"I was ever a fighter, so one fight more!" as she read sometimes in the "pretty" poetry her girls were always asking for—read steadily, even when she came to the last verse in that passionate "Prospice:"

"Till, sudden, the worst turns the best to the brave,
The black minute's at end:
And the elements rage, the fiend voices that rave
Shall dwindle, shall blend,
Shall change, shall become first a peace, then a joy,
Then a light—then thy breast,
O thou soul of my soul! I shall clasp thee again,
And with God be the rest!"

To that life to come, during all the burden and heat of the day (no, the afternoon, a time, faded, yet hot and busy still, which is often a very trying bit of woman's life) she now began yearningly to look. To meet him again, even in old age, or with death between, was her only desire. Yet she did her duty still, and enjoyed all she could, knowing that one by one the years were hurrying onward, and the night coming, "in which no man can work."

Faithful to his promise, about the middle of July David Dalziel appeared, in overflowing spirits, having done very well at college.

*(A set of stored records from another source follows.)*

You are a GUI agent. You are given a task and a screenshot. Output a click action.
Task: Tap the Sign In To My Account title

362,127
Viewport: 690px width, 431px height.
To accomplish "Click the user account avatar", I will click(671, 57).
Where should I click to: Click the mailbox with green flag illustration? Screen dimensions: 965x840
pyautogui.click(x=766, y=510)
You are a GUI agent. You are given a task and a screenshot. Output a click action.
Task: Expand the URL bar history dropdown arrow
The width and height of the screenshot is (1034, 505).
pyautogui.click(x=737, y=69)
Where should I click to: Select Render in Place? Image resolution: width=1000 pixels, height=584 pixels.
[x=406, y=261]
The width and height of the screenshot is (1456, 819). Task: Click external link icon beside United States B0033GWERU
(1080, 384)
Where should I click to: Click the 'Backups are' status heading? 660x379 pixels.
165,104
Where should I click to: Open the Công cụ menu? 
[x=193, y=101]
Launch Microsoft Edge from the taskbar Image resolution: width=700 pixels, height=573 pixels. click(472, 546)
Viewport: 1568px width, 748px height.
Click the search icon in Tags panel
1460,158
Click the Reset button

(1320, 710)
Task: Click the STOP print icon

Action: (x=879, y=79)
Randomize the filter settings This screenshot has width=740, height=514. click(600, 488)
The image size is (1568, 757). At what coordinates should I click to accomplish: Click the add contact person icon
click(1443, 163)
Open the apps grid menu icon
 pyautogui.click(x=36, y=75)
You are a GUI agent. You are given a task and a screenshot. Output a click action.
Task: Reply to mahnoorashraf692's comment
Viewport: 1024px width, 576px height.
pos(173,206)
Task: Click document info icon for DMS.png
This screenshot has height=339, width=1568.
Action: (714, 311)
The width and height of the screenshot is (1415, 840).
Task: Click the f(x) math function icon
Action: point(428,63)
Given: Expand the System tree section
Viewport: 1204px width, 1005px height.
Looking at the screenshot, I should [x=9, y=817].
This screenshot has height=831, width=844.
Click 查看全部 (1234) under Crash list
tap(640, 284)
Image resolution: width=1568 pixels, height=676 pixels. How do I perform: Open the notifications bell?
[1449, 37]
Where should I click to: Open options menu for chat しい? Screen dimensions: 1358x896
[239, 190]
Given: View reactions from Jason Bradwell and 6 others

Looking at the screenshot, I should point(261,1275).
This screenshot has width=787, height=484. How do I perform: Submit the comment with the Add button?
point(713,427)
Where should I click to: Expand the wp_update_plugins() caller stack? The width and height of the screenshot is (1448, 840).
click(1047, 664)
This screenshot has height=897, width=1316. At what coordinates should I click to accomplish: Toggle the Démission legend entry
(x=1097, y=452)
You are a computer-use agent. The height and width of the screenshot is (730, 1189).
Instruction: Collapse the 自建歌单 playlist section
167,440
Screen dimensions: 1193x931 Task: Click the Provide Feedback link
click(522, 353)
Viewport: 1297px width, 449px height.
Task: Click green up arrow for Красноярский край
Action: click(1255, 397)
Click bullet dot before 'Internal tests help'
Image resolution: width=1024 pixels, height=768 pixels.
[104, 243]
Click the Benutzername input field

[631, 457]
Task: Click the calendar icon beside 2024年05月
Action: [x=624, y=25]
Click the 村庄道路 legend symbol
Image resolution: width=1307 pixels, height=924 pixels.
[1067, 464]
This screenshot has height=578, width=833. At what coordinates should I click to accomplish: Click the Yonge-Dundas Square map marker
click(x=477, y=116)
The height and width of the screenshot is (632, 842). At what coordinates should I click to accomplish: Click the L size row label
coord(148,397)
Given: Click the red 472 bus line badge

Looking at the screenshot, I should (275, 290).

He was such a boy still, in character and behavior; though—as he carefully informed the family—now twenty-one and a man, expecting to be treated as such. He was their landlord too, and drew up the agreement in his own name, meaning to be a lawyer, and having enough to live on—something better than bread and salt—"till I can earn a fortune, as I certainly mean to do some day."

And he looked at Janetta, who looked down on the parlor carpet—as young people will. Alas! I fear that the eyes of her anxious friend and governess were not half wide enough open to the fact that these young folk were no longer boy and girls, and that things might happen—in fact, were almost certain to happen—which had happened to herself in her youth—making life not quite easy to her, as it seemed to be to these two bright girls.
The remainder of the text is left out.